Steven Aquino, TechCrunch:
[Sarah Herrlinger, director of Global Accessibility Policy & Initiatives at Apple] demoed Voice Control to me, and it works as advertised despite our setting containing a lot of ambient noise. The gist of it is simple enough: You give your MacBook or iMac commands, such as “Open Mail” or “Tell Mary ‘Happy Birthday’ ” in Messages. Beyond the basic syntax, however, there are elements of Voice Control that make dictating to your Mac (or iOS device) easier. For example, Herrlinger explained how you can say “show numbers” in Safari’s Favorites view and little numbers, corresponding to the number of favorites you have, show up beside a website’s favicon. Say TechCrunch is No. 2 in your list of favorites.
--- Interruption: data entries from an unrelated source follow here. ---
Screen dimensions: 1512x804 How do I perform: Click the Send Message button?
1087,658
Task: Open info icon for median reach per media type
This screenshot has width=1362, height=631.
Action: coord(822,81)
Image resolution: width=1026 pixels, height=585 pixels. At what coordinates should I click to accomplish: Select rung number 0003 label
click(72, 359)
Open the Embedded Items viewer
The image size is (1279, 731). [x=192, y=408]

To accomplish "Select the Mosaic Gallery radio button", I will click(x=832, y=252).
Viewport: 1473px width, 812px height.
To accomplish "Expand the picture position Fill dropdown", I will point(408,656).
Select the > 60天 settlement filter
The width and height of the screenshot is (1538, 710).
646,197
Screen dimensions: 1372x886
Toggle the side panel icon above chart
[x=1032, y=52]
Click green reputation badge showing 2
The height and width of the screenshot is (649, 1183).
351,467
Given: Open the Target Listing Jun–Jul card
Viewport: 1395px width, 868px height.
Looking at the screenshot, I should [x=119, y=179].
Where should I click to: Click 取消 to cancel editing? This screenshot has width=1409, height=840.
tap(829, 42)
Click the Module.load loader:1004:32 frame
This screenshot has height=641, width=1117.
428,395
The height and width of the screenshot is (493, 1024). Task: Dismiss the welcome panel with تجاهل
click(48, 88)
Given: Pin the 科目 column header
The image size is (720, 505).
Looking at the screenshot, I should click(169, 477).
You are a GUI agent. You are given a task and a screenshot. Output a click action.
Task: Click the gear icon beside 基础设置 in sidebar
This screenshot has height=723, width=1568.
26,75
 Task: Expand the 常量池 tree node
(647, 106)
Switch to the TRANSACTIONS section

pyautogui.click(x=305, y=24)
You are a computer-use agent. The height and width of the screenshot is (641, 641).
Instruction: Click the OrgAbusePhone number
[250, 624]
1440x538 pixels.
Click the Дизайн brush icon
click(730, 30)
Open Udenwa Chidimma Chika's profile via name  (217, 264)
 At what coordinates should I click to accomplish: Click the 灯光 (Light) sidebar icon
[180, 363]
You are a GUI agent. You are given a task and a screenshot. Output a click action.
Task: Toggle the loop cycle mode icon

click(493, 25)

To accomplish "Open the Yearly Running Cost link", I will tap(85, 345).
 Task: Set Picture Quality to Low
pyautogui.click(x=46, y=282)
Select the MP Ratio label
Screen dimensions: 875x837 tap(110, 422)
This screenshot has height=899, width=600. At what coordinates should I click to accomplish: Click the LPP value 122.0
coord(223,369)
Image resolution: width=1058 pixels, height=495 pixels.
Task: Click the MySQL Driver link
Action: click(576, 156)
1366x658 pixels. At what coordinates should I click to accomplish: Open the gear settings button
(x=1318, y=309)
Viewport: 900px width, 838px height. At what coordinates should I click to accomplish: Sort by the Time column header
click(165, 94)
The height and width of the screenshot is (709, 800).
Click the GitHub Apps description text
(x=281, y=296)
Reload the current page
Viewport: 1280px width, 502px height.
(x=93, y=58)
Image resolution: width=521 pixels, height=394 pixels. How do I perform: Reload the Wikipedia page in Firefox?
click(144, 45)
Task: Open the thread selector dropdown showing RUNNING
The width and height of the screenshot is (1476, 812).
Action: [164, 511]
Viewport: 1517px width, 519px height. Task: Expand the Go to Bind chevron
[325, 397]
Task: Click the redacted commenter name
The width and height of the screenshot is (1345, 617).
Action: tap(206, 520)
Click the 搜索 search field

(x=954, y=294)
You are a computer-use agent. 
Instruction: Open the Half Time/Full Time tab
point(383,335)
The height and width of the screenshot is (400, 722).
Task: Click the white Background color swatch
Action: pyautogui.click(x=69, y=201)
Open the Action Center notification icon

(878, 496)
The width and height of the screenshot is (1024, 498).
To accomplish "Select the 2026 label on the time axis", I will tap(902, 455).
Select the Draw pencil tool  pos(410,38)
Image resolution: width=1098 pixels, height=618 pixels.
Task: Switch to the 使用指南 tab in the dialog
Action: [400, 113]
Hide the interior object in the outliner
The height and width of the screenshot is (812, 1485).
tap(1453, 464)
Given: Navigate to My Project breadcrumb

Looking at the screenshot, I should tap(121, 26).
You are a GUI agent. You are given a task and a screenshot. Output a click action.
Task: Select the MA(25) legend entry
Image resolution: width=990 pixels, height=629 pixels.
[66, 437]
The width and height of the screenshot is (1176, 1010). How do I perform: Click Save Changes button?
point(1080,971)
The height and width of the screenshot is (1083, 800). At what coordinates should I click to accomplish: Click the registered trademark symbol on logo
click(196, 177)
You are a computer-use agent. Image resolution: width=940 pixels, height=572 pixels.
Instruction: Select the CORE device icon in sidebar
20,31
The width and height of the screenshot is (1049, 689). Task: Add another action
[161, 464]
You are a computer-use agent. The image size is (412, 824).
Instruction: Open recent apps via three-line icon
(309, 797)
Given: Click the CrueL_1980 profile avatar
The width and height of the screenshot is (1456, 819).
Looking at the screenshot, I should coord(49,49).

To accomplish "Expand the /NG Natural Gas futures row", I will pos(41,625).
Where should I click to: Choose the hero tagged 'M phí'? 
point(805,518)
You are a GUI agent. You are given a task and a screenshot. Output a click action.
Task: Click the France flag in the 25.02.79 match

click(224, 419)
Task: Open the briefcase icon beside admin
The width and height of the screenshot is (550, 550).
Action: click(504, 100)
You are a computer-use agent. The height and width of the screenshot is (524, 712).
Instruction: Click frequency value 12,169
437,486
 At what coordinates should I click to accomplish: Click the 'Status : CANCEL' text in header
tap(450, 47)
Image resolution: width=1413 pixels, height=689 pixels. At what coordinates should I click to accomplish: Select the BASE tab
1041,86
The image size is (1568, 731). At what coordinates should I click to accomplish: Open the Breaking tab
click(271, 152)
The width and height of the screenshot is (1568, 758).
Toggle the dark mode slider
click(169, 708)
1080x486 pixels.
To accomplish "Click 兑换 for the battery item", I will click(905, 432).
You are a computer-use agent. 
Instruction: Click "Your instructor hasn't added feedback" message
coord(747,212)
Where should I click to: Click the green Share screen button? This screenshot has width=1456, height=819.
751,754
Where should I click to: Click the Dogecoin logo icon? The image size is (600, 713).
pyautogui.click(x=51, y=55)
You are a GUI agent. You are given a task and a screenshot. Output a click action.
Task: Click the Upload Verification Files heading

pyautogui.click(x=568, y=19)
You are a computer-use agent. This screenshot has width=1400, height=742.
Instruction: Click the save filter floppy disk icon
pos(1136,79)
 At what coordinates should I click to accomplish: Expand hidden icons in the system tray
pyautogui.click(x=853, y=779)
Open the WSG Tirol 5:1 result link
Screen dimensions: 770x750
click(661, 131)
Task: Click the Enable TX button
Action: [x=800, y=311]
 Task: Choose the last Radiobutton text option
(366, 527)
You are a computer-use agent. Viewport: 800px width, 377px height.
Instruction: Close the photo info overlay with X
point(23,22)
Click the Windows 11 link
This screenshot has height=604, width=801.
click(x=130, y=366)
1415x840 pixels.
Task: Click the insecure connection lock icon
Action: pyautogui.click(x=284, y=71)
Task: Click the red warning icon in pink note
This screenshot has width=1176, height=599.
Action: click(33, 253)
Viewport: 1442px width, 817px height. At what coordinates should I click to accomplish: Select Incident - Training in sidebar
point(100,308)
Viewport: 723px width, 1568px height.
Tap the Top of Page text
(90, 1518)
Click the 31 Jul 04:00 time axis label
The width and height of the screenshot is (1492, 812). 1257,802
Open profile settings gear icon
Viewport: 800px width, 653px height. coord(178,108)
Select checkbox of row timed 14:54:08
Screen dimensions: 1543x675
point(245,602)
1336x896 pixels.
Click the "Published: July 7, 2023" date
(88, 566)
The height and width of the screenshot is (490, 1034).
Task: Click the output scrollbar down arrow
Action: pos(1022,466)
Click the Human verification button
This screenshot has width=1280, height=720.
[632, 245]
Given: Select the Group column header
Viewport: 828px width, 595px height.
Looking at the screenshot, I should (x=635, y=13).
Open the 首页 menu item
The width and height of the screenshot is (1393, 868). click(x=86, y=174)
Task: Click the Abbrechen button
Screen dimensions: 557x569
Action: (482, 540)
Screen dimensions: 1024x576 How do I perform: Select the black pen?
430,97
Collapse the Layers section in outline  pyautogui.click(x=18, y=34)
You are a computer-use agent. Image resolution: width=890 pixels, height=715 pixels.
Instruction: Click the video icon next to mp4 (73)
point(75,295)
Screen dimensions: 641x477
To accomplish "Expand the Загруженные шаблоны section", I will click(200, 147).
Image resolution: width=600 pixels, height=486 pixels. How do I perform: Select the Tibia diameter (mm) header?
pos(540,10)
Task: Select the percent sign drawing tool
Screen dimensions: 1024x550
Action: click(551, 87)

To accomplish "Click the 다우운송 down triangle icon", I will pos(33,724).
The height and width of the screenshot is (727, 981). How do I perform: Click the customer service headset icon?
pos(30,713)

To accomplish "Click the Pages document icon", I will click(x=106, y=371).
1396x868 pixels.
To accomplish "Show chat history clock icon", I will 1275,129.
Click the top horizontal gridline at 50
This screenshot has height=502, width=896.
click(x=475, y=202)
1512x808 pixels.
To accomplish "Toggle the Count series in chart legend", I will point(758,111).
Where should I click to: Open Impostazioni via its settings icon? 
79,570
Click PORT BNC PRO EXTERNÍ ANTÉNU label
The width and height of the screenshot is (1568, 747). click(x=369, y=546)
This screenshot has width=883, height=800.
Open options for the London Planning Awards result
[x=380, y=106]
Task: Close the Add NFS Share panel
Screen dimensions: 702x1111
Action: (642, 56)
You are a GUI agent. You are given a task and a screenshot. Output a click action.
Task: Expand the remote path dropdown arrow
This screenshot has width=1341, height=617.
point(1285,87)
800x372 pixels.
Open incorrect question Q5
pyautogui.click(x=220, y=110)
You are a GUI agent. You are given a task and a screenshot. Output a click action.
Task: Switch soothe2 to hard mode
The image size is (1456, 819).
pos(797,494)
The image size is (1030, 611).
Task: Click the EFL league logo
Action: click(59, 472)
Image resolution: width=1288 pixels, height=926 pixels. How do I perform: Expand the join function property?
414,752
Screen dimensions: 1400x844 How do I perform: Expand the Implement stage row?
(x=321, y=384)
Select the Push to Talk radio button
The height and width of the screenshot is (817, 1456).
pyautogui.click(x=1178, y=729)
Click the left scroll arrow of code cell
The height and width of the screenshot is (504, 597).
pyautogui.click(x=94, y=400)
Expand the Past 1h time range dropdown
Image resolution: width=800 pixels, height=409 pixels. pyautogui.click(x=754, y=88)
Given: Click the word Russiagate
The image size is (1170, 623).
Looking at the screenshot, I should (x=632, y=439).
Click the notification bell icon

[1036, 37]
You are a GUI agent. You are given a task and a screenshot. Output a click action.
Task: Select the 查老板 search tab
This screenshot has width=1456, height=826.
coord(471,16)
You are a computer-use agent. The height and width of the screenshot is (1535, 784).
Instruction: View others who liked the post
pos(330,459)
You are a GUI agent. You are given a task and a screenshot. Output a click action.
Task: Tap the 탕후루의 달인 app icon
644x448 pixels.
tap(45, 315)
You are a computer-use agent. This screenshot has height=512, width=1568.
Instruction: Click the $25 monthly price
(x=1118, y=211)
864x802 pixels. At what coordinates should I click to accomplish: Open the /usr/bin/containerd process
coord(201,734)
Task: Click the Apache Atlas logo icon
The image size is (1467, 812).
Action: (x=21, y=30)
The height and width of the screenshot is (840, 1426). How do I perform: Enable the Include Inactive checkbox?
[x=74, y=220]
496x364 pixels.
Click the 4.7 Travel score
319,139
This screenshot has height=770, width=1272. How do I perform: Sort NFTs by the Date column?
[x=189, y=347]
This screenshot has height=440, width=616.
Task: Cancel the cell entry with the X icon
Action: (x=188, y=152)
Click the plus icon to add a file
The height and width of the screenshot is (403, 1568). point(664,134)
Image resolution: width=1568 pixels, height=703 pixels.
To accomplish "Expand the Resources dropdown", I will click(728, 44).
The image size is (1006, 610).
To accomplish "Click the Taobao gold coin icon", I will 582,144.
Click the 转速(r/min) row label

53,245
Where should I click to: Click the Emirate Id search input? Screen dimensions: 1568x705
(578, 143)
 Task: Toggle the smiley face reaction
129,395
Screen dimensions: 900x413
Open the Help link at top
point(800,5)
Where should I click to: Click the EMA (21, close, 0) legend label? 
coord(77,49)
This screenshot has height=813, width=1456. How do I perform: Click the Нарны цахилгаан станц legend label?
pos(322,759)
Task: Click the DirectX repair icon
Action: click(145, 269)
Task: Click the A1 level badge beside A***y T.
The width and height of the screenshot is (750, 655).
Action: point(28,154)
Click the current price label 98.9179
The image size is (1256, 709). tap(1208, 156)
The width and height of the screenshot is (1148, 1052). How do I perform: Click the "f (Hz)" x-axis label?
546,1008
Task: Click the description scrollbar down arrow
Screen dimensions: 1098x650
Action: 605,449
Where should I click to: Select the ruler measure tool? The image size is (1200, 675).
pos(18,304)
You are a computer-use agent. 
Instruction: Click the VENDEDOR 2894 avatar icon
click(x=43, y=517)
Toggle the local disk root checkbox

If the glyph is hard to make out visually, saying “open 2” will prompt Voice Control to launch TechCrunch’s page. Likewise, you can say “show grid” and a grid will appear so you perform actions such as clicking, tapping or pinching-and-zooming.
I was blown away by the demo of Voice Control during the Platforms State of the Union presentation and, having had the opportunity to try it myself, it works pretty much as advertised. It’s shockingly good, almost to the extent that I was considering keeping it on so I could use my iPad while I’m cooking, for example, but I worry about its impact on battery life. Happily, you can switch it on temporarily with a simple “Hey, Siri” request. This is one of the most impressive tech things I’ve seen anywhere, and it’s worth trying out even if you don’t need it for using your device.